[Start PROVIDED DATA]

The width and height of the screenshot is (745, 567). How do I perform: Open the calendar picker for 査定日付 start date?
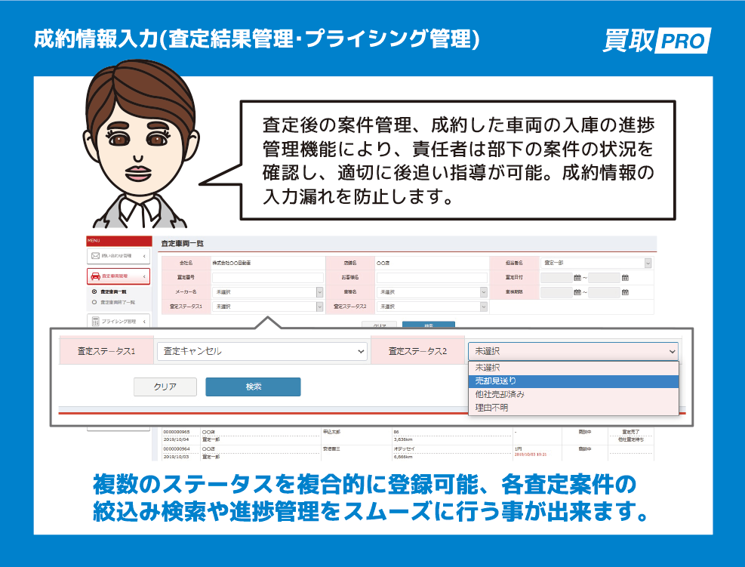coord(577,278)
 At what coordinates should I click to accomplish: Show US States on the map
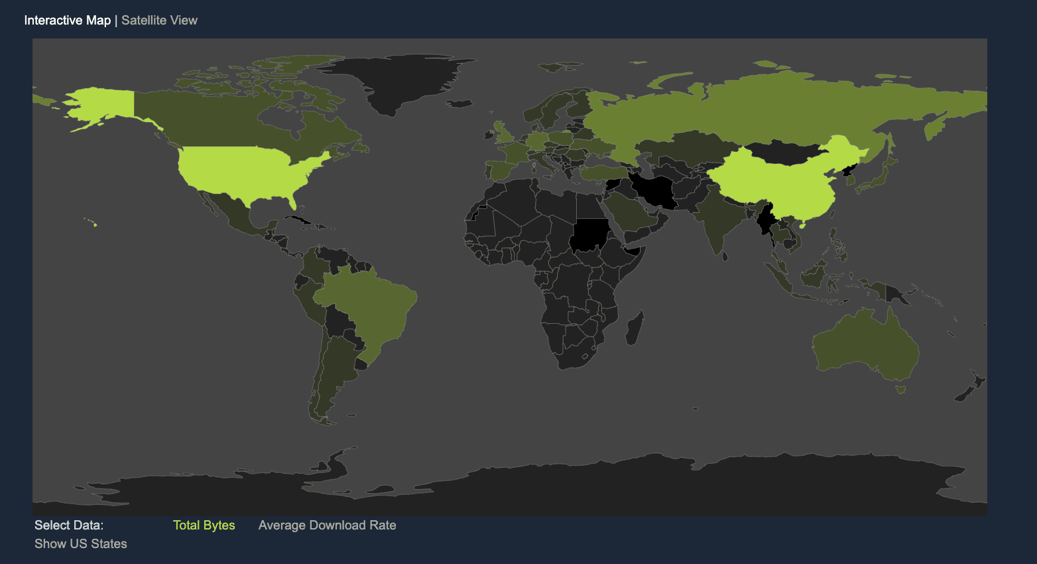(x=80, y=543)
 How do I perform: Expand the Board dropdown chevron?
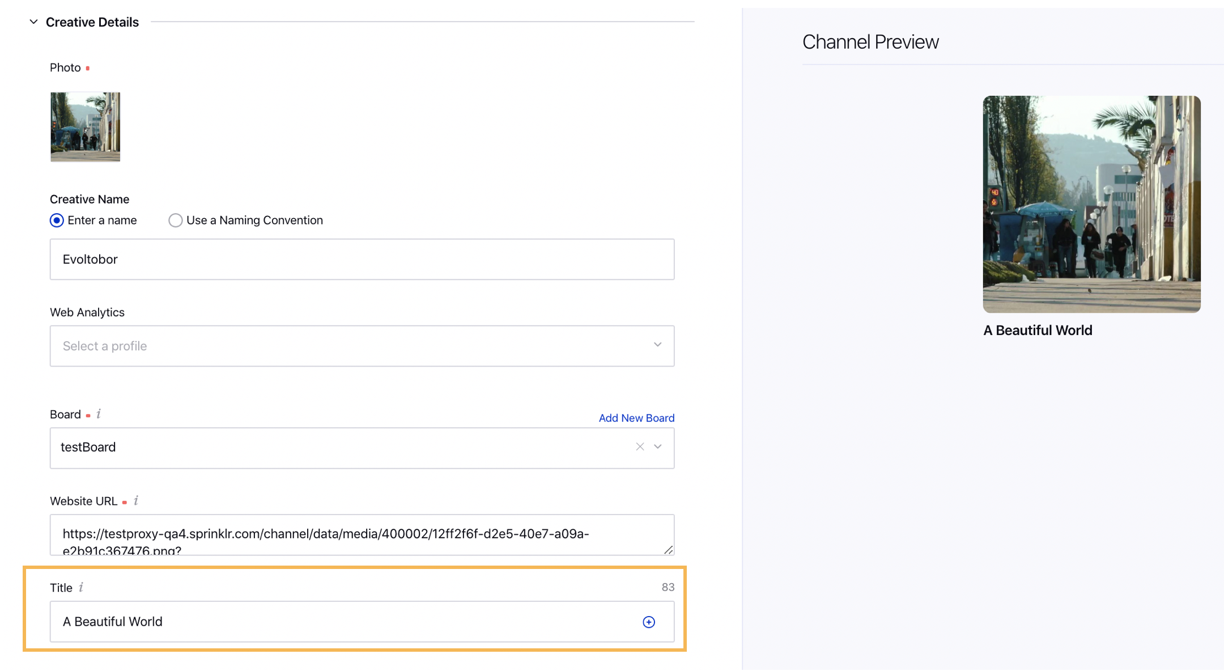[x=657, y=447]
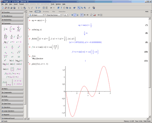The width and height of the screenshot is (152, 123).
Task: Expand the Matrix palette
Action: pos(12,89)
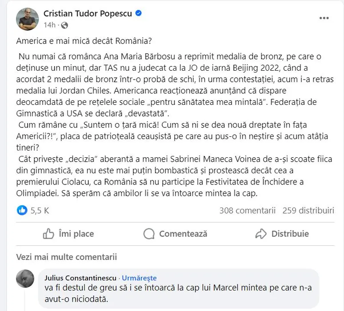Click the verified badge next to author name
The height and width of the screenshot is (311, 344).
[x=139, y=13]
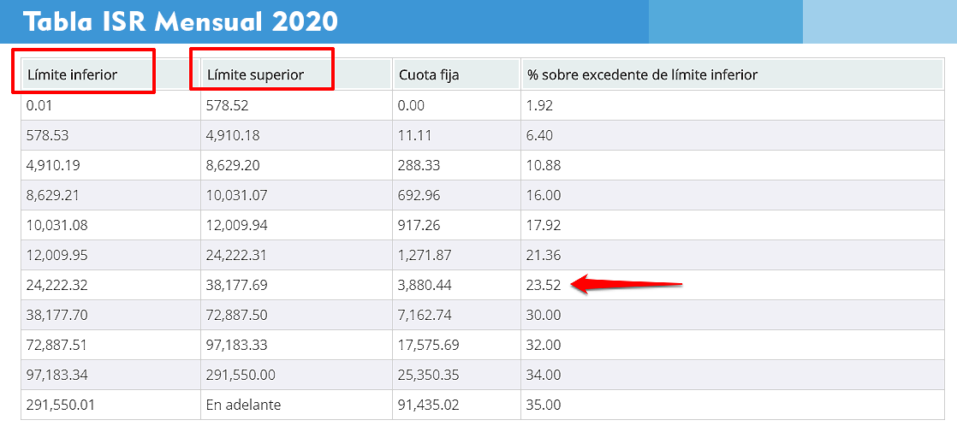Viewport: 957px width, 432px height.
Task: Select the lower limit cell 8,629.21
Action: tap(53, 195)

[End PROVIDED DATA]

> DIRECTION
Return every line of the listing above word for word, leaving out the pictures.

> COMPLETE OUTPUT
The width and height of the screenshot is (745, 567). How do I perform: Open the calendar picker for 査定日付 start date?
coord(577,278)
 At what coordinates should I click to accomplish: Show US States on the map
(x=80, y=543)
 How do I perform: Expand the Board dropdown chevron?
[x=657, y=447]
The width and height of the screenshot is (152, 123).
Task: Expand the Matrix palette
Action: pos(12,89)
Click the verified badge next to author name
The height and width of the screenshot is (311, 344).
[x=139, y=13]
Viewport: 957px width, 432px height.
Task: Select the lower limit cell 8,629.21
Action: tap(53, 195)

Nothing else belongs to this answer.